He got me but not himself
Well I had a moment I have been waiting for as a father since he was born. He didn’t walk, crawl, throw a ball, or say daddy. It’s almost like a right of passage most parent have to go through and you can’t do anything but laugh. But first we will back it up to early this morning to set the stage.
William woke up at his normal 5:00am time for his feeding and diaper change. We’ve grown accustomed to this and it is a shocker if he makes it through 7am without waking up at all. Apparently he hadn’t done his business in a while because this wasn’t your normal diaper change. In order to make sure I get this story right I am taking it directly from my wife’s facebook page. In this story the numbers represent the number of diapers used in this diaper change:
“#1 I have his ankles in one hand holding his hiney in the air. Unfolding the diaper in the other hand. He starts to poo, so I slap the diaper up against his bum to “catch” it. But I miss and he poos all over the outside of the diaper. #2 I’m cleaning him up from #1 and he poos into the baby wipe. Said baby wipe cannot contain quantity of poo, and it leaks all over fresh diaper. #3 I manage to get him cleaned up and a new diaper on. I’m just fastening the tabs when he poos AGAIN. #4 Success.”
My wife is always the one who gets hit with the 3 P’s: Poo, Pee, Puke. She has always been a good sport about it and laughs about it and I know it makes her feel better that my chest is still hurting from the accident when I laugh. That’s her form of vindication on me which I know is deserved on my part. Late last night William didn’t get her he got me with one of the P’s.

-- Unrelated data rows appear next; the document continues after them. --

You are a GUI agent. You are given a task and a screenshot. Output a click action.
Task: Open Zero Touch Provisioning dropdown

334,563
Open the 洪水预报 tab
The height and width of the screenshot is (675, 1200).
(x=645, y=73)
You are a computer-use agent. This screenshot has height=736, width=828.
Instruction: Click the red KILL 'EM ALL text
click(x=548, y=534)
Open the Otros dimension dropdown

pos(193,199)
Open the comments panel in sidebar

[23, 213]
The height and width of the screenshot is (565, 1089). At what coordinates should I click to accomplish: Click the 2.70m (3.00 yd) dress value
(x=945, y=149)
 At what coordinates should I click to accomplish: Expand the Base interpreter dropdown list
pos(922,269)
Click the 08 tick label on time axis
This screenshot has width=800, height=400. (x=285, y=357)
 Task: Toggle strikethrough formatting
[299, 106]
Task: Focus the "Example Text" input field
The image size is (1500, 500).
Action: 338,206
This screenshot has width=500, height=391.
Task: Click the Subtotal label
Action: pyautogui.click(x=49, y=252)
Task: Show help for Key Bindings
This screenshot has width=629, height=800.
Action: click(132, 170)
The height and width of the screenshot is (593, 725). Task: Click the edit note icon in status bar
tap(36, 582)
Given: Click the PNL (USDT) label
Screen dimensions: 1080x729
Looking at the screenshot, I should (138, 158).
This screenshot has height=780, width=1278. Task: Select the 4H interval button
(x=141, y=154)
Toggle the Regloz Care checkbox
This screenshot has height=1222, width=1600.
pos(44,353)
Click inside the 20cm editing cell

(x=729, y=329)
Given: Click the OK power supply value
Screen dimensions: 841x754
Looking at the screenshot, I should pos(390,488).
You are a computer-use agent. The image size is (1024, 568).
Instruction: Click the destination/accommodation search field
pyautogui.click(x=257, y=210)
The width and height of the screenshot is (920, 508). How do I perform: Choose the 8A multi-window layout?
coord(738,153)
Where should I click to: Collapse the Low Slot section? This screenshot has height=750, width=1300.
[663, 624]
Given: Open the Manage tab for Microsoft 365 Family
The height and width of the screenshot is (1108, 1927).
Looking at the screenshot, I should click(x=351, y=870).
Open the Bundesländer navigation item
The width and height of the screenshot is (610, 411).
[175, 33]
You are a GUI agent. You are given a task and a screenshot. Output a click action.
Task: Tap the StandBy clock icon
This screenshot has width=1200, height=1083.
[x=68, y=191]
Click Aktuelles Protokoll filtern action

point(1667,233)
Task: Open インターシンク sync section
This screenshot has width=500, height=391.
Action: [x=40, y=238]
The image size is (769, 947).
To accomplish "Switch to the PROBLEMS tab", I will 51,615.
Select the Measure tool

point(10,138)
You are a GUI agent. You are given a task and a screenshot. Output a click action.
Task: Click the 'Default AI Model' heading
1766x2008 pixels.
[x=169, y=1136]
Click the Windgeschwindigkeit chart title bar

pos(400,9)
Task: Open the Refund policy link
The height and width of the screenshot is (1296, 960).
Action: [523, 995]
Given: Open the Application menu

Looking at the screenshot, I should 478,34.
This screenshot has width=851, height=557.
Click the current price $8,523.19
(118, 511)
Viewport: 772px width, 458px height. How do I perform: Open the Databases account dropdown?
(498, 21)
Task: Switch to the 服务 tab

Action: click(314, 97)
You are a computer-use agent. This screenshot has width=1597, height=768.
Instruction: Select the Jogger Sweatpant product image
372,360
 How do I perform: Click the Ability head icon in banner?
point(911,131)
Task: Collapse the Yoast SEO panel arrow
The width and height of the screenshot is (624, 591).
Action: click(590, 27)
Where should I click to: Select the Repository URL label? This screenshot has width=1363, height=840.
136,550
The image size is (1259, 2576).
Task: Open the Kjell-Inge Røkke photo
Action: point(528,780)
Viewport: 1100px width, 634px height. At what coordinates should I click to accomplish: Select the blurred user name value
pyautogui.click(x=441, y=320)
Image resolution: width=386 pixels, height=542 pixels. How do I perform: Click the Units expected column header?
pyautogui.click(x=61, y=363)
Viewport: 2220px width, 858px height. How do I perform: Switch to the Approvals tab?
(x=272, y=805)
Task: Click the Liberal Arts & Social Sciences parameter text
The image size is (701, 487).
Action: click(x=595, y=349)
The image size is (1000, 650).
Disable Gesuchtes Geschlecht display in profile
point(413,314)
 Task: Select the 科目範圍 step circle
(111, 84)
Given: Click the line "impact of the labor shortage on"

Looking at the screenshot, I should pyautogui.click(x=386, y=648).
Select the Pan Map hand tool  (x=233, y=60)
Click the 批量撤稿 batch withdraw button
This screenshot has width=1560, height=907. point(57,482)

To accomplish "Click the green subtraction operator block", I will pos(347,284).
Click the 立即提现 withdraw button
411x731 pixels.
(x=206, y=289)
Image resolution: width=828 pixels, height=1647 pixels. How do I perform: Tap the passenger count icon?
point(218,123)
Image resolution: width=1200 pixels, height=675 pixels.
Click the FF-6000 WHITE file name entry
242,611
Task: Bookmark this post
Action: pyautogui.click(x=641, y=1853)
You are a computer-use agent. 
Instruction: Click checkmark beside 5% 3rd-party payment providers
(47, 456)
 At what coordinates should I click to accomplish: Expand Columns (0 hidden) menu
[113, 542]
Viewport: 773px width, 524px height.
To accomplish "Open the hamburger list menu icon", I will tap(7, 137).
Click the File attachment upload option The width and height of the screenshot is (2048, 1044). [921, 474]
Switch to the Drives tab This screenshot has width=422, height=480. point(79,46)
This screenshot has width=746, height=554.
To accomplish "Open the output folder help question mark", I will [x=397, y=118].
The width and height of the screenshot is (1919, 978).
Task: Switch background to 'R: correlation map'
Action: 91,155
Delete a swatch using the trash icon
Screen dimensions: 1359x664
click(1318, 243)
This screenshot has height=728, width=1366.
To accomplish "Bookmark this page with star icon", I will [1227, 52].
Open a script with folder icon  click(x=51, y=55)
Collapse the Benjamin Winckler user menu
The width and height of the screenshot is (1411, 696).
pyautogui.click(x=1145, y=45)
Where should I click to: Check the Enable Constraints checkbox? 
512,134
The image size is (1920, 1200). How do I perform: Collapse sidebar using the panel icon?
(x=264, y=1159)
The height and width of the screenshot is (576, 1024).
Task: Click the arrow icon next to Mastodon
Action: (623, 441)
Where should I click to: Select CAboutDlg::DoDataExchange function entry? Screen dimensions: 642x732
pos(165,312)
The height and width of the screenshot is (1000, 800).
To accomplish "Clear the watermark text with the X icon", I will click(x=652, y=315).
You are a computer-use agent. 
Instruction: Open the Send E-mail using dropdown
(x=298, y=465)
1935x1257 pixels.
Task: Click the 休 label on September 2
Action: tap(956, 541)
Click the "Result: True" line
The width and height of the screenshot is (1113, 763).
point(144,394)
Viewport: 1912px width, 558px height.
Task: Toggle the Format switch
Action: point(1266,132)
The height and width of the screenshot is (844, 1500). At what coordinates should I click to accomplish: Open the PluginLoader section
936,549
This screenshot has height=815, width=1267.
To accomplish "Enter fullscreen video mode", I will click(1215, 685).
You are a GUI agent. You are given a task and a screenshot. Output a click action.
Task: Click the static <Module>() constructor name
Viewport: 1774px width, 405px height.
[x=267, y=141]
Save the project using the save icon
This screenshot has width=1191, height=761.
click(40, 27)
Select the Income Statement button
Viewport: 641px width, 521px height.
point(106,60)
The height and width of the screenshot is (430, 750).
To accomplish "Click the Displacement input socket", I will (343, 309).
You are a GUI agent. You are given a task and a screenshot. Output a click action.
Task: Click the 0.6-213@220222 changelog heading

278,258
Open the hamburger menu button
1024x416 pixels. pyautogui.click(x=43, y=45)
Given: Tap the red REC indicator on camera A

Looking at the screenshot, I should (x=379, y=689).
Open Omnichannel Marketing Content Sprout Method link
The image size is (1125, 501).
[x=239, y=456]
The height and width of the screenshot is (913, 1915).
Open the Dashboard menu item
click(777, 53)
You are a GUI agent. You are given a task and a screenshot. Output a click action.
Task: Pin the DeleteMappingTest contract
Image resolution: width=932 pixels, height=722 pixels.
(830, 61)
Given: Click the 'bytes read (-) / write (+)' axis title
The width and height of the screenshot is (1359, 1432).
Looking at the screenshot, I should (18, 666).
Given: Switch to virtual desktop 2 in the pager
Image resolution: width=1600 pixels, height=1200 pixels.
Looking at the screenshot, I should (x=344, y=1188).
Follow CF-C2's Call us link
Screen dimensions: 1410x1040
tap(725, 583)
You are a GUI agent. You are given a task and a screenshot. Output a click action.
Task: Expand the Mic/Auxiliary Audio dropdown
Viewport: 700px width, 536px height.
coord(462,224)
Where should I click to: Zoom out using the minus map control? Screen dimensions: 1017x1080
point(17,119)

She was cooking dinner and I was taking care of Señor Crankypants. There wasn’t anything that was making him happy. We put him in his swing, he loves his swing 95% of the time, but he wasn’t having it. I gave him tummy time, that lasted about 15 minutes in which he started to lift his head up off the floor this time, but after that 15 minutes he turned in Señor Crankypants again. I turned him over, nope that didn’t work. So I decided to stand him up on my lap. He was looking around like he normally does, he was watching me play with him. He wasn’t happy like he normally is which was odd since he’d had a diaper change and was fed, but he was doing what he normally does when we let him stand up in our laps: dancing. He loves to dance (I’m still working on getting video of it, he is a bit camera shy like his dad). As he was dancing he projectile threw up all over me. What I consider amazing about this was that he got all the throw up all over me but didn’t get a single drop on himself. Way to go bud! I couldn’t do anything but laugh! He finally got me with one of the P’s.
Honestly most parents probably don’t think that this is something to be proud of but I consider it a right of passage. If your child doesn’t provide you with atleast one of the P’s all over you then you really haven’t experienced the joys of parenthood in my eyes. This way when your child is a teenager you can tell them that you are just making up for all the times you got pee’d, poo’d, and puked on when they were a baby.